My impression is that in EA community we lack well-organized up-to-date information, which would represent some kind of consensus instead of a bunch of personal opinions. Your list "how to do the most good" is one example of a thing, which can't be implemented on forum. For such lists, suggestions to EA Hub resources, which @cafelow mentioned would solve the problem. But in general I wouldn't expect them being as effective as wiki.
Hah, if you have problems with incentives, just add some markets! :)
Re Github-like structures, I think that Google Docs can be sufficient for most cases. Instead of branches, you have non-published docs. And using a wiki page instead of issues might be fine.
I agree with your analysis of knowledge bases, thanks for clarifying that! I take back the suggestion of doubling down on the forum mostly because it seems difficult to properly keep the information updated and to have a clear consensus.

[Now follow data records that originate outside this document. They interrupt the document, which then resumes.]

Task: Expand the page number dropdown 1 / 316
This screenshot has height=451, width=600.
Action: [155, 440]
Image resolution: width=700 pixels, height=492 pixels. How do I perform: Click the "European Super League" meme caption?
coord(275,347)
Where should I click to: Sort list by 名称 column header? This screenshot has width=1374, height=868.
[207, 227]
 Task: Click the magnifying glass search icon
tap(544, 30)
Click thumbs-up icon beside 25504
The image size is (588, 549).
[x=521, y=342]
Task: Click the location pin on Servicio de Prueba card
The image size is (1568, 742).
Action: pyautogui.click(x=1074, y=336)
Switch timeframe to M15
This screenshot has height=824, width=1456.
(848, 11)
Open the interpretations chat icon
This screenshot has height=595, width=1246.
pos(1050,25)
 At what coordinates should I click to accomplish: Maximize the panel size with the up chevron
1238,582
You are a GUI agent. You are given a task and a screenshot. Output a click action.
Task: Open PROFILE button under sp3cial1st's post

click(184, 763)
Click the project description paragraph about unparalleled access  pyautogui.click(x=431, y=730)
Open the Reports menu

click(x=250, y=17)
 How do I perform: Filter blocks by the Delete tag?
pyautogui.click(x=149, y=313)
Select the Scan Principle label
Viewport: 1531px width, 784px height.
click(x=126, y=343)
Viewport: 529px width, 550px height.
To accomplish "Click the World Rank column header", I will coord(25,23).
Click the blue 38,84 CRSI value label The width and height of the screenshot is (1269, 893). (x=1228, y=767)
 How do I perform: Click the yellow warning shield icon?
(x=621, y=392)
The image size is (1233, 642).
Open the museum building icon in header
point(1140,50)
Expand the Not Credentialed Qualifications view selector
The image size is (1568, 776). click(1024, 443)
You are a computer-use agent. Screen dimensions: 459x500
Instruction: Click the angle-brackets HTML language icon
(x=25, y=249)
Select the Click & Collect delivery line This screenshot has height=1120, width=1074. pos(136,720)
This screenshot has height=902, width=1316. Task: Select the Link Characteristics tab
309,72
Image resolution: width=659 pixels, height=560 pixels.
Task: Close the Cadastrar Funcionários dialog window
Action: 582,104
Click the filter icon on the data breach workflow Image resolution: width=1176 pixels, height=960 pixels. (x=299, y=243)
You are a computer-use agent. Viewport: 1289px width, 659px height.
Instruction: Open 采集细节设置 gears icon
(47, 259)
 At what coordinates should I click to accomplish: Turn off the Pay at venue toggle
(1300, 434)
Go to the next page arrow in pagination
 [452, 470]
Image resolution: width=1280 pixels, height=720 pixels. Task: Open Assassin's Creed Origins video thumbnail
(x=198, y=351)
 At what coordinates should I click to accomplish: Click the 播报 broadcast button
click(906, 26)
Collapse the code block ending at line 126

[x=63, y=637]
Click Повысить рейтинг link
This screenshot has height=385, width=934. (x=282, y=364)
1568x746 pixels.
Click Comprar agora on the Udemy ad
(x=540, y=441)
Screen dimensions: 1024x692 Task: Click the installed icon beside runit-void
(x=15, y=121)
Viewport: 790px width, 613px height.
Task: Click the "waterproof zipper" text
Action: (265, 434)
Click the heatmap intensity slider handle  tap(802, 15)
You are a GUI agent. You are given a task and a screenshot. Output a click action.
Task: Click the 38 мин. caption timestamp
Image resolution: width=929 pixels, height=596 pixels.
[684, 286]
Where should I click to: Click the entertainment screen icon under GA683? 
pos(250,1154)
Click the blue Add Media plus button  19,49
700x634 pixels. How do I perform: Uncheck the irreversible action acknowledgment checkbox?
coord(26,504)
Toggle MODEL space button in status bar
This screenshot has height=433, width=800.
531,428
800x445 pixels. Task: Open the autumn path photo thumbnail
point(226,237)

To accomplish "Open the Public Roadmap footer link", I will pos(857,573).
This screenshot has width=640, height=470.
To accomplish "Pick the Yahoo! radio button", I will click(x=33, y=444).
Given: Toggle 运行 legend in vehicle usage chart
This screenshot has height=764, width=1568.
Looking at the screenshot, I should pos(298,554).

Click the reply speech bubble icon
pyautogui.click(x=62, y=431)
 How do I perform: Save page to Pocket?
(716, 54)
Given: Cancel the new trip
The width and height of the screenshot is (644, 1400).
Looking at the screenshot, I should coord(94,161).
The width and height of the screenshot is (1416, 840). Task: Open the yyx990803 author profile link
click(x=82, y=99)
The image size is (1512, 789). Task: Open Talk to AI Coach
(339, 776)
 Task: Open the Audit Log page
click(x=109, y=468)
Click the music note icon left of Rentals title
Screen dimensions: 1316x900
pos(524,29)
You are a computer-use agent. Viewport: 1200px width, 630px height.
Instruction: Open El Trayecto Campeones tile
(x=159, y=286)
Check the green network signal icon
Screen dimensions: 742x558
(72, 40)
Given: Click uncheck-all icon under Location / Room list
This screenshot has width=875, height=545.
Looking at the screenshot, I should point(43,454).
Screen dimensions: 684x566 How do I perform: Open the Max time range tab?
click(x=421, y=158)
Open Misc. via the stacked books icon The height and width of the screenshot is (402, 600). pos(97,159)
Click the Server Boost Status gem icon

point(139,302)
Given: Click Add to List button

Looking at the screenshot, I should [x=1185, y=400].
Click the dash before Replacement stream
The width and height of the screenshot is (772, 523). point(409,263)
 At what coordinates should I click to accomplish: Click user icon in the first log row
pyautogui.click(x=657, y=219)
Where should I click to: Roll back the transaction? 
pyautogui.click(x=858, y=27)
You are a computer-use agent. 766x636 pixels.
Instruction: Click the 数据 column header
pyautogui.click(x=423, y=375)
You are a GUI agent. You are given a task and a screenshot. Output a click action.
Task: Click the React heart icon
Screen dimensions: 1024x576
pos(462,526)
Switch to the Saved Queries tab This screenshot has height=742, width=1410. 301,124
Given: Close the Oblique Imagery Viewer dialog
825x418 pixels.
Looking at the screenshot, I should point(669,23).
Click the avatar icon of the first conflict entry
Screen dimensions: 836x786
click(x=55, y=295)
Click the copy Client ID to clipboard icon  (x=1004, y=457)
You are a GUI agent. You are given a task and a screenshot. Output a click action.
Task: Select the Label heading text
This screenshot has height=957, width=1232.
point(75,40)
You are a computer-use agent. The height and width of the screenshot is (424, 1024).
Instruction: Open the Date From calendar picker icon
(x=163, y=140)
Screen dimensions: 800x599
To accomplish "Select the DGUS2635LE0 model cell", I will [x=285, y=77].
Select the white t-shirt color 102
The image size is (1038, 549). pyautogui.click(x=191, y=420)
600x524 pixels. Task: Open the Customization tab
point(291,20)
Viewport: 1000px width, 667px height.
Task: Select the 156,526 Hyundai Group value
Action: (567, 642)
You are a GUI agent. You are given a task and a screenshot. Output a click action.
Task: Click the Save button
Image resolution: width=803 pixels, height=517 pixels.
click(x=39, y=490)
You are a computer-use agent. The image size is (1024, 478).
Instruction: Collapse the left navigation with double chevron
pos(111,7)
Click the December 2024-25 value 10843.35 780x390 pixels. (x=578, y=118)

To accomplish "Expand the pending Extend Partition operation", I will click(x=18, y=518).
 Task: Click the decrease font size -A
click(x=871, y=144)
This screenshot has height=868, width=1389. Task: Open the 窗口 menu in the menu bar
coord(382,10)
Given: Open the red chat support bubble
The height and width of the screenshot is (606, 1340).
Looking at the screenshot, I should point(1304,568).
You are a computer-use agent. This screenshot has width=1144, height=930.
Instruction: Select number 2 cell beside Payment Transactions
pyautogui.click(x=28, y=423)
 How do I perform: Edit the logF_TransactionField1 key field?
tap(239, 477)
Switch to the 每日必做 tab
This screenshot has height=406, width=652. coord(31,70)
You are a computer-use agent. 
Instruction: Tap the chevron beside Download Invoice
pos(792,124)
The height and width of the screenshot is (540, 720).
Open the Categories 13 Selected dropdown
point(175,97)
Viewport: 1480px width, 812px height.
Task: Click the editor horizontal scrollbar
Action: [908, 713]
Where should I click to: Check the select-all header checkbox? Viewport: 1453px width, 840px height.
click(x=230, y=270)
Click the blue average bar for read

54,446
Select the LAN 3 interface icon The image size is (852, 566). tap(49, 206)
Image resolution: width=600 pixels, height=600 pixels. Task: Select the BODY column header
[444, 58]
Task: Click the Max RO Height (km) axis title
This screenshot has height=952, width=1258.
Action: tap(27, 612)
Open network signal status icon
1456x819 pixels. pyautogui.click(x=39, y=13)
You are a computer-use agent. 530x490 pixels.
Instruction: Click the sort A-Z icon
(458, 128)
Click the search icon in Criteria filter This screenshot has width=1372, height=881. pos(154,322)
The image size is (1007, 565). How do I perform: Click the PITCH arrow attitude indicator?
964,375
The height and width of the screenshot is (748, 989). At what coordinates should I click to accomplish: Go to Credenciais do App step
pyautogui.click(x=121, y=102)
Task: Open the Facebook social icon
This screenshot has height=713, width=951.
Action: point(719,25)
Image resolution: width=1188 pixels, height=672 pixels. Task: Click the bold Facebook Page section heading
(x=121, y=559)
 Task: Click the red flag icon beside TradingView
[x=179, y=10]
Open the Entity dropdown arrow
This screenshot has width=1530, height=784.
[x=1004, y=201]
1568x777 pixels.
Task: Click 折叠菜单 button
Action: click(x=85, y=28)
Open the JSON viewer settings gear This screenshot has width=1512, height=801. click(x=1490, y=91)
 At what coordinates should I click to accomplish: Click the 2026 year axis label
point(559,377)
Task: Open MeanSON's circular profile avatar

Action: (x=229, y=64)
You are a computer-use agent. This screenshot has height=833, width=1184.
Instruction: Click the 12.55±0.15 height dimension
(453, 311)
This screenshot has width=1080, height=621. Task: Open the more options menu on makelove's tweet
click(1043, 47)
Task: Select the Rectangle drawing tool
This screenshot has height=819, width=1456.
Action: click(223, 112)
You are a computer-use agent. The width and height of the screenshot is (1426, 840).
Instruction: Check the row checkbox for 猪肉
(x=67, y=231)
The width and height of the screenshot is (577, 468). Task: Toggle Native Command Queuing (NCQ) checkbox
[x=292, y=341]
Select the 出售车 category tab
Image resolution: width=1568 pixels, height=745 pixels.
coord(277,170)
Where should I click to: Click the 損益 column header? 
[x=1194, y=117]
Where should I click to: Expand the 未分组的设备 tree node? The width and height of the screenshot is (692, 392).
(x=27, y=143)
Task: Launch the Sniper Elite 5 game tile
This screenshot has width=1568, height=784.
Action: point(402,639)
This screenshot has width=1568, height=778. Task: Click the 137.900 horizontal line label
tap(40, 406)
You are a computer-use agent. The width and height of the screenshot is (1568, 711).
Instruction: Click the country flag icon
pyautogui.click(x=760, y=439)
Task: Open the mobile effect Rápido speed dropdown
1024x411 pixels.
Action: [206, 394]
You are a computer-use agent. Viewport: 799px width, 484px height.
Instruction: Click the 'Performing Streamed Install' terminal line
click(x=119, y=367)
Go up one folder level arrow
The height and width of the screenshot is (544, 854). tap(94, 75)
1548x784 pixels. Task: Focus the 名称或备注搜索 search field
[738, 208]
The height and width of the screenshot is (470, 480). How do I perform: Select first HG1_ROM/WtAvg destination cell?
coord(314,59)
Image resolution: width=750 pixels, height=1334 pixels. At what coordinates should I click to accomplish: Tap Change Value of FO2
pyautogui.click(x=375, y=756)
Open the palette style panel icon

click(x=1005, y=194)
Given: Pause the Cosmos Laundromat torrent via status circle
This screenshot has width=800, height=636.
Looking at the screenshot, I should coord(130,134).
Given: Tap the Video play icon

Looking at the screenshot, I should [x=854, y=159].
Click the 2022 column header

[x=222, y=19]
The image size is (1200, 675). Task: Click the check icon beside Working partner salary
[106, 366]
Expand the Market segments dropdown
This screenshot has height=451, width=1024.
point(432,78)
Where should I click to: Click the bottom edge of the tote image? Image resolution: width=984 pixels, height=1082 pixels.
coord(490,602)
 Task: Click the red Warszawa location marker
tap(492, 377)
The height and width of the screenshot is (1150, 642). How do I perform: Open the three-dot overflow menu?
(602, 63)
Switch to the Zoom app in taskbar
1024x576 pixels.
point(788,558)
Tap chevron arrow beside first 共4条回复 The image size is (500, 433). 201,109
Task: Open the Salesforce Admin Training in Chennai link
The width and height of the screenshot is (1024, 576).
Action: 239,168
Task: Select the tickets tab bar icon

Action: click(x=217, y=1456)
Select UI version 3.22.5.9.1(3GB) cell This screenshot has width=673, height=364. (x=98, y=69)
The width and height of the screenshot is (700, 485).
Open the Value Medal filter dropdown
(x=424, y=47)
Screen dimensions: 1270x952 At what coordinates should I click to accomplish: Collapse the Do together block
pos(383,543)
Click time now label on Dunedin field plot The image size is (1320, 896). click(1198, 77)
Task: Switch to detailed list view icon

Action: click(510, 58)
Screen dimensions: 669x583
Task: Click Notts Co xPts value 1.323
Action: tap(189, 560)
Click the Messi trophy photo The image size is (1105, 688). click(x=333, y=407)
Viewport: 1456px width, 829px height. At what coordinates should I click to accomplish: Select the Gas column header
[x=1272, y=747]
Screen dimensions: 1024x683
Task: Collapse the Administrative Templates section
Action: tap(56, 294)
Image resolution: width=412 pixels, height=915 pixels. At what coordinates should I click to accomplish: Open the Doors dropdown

Also, I found that I tend to access Wikipedia mostly as a search result, and sometimes go deeper if there are inner links that interest me. This means that we only need the information to be accessible by search, and to be good at referencing further material. This can be possibly implemented adequately on the forum (but requires better search, better norm for writing information, and a better norm of referencing to other materials, perhaps in the comments).
And this is an interesting experiment in a mechanism designed to improve incentives for collective knowledge production.